WHAT YOU SHOULD DO: Somewhere below are a line with "Instruction: Go to next image in sequence" and a later line with "Expand the Filters". Output exactly those lines and all lines between them.

PROVIDED RECORDS:
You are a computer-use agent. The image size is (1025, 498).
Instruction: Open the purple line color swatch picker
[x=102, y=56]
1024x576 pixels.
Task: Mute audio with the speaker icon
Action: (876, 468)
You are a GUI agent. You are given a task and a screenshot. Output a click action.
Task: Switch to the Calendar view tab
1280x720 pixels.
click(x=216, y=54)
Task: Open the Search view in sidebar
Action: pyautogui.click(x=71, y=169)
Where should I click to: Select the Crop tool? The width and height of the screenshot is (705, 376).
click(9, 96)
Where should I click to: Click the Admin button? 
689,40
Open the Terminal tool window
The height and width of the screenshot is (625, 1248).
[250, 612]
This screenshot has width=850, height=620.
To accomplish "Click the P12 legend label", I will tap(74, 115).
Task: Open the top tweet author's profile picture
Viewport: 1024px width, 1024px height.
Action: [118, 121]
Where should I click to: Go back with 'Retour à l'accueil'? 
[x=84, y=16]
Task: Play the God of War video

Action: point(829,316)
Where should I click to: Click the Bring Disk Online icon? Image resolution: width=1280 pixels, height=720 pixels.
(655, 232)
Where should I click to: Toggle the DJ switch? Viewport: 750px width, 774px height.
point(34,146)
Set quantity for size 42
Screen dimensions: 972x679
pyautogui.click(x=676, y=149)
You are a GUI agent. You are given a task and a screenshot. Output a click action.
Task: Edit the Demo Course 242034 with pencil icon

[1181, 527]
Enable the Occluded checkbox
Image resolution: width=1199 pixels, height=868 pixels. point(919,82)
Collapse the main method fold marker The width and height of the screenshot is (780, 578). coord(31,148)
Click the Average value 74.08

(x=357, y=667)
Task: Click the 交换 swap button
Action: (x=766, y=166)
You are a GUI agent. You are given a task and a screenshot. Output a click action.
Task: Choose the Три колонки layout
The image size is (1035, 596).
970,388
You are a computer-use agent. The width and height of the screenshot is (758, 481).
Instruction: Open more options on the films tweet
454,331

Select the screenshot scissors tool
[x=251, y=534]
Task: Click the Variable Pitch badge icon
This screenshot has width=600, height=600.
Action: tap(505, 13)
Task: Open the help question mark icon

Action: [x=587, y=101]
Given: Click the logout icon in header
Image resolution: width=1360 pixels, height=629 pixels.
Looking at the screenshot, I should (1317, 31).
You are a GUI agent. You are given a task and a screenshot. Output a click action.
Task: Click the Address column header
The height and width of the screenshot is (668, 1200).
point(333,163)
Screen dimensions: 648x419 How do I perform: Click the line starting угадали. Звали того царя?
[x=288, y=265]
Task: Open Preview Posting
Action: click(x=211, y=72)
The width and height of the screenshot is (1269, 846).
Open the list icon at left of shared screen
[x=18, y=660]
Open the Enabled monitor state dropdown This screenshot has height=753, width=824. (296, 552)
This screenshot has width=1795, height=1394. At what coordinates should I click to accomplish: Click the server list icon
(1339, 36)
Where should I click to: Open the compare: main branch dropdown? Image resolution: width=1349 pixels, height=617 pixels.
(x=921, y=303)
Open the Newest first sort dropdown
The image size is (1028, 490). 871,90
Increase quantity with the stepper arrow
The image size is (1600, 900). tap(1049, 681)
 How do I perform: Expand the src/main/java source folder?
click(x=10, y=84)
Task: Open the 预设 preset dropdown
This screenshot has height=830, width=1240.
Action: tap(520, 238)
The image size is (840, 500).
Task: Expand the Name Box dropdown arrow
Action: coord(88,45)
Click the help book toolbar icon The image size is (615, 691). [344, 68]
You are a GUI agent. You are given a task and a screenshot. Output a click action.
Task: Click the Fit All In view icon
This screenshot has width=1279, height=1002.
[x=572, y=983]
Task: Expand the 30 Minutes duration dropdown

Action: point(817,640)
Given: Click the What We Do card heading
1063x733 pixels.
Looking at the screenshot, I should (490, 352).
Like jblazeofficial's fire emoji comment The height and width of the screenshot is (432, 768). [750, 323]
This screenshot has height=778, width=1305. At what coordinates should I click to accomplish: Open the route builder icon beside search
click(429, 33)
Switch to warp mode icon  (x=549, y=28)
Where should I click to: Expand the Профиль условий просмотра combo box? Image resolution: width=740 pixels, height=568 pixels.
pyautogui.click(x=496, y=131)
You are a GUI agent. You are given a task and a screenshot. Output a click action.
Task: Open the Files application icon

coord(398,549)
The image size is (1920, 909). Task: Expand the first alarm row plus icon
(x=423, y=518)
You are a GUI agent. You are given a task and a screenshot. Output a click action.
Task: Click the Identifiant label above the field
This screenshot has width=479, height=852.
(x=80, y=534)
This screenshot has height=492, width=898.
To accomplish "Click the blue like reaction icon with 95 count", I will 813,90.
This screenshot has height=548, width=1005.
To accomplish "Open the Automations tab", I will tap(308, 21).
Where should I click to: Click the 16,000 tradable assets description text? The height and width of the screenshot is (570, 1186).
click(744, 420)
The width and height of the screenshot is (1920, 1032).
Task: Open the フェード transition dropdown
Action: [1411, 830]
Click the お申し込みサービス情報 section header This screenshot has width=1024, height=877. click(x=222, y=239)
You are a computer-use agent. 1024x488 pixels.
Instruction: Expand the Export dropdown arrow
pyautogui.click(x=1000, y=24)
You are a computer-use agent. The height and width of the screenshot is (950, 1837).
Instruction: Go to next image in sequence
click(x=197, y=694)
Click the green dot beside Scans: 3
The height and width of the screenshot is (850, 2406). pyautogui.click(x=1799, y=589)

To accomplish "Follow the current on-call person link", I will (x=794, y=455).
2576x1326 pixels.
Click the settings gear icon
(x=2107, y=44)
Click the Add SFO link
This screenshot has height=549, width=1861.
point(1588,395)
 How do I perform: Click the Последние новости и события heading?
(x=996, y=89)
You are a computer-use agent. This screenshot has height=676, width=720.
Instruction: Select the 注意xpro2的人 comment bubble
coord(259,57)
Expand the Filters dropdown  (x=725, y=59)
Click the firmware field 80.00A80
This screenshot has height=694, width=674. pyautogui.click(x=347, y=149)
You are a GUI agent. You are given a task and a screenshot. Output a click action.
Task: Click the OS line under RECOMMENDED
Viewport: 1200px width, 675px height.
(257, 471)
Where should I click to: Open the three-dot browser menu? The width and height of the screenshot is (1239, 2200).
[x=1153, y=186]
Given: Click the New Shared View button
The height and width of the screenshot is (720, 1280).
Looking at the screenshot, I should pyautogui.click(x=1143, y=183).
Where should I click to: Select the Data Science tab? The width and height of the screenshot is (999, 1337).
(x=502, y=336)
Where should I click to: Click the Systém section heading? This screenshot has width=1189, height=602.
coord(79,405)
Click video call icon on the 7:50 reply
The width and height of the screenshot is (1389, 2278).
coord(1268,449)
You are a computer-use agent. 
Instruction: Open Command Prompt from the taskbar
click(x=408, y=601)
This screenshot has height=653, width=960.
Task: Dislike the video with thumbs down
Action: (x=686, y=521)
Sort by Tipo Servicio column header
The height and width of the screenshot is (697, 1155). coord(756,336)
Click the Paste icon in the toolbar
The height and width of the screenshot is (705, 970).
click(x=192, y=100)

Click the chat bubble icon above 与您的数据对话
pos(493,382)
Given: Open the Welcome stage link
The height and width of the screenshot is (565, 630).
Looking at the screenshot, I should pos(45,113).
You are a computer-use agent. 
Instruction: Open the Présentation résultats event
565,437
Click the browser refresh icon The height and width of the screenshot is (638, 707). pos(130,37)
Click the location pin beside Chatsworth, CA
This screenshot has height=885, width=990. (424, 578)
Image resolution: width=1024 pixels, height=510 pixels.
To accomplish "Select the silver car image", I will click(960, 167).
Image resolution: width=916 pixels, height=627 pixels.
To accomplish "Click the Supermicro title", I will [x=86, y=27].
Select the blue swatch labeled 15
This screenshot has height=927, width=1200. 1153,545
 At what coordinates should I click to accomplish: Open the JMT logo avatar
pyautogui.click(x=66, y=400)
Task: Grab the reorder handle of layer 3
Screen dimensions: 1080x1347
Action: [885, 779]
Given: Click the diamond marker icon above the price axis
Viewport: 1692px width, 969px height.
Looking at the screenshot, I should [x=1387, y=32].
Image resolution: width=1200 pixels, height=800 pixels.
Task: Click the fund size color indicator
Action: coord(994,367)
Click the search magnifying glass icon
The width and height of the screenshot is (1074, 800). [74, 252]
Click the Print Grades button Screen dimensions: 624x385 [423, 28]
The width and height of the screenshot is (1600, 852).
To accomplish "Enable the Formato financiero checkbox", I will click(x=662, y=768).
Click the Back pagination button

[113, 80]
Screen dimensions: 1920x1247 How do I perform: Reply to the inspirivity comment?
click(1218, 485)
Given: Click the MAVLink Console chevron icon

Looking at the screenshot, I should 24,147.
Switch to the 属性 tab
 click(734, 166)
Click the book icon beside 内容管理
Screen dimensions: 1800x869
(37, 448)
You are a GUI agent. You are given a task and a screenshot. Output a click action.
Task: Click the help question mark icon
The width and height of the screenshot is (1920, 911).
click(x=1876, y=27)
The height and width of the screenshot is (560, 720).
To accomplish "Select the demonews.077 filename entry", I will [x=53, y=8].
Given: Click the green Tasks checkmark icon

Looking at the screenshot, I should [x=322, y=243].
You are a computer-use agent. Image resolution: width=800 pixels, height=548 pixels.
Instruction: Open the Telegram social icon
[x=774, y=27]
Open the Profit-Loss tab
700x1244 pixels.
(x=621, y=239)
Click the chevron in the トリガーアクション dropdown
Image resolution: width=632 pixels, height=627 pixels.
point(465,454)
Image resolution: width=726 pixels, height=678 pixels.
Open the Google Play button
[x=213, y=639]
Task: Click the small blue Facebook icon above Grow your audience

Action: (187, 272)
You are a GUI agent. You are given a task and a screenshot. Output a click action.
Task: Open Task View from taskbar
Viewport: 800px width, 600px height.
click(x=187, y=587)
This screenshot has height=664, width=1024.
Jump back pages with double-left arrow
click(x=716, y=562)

RESPONSE FOR THIS EXERCISE:
Instruction: Go to next image in sequence
click(x=197, y=694)
Click the green dot beside Scans: 3
The height and width of the screenshot is (850, 2406). pyautogui.click(x=1799, y=589)

To accomplish "Follow the current on-call person link", I will (x=794, y=455).
2576x1326 pixels.
Click the settings gear icon
(x=2107, y=44)
Click the Add SFO link
This screenshot has height=549, width=1861.
point(1588,395)
 How do I perform: Click the Последние новости и события heading?
(x=996, y=89)
You are a computer-use agent. This screenshot has height=676, width=720.
Instruction: Select the 注意xpro2的人 comment bubble
coord(259,57)
Expand the Filters dropdown  (x=725, y=59)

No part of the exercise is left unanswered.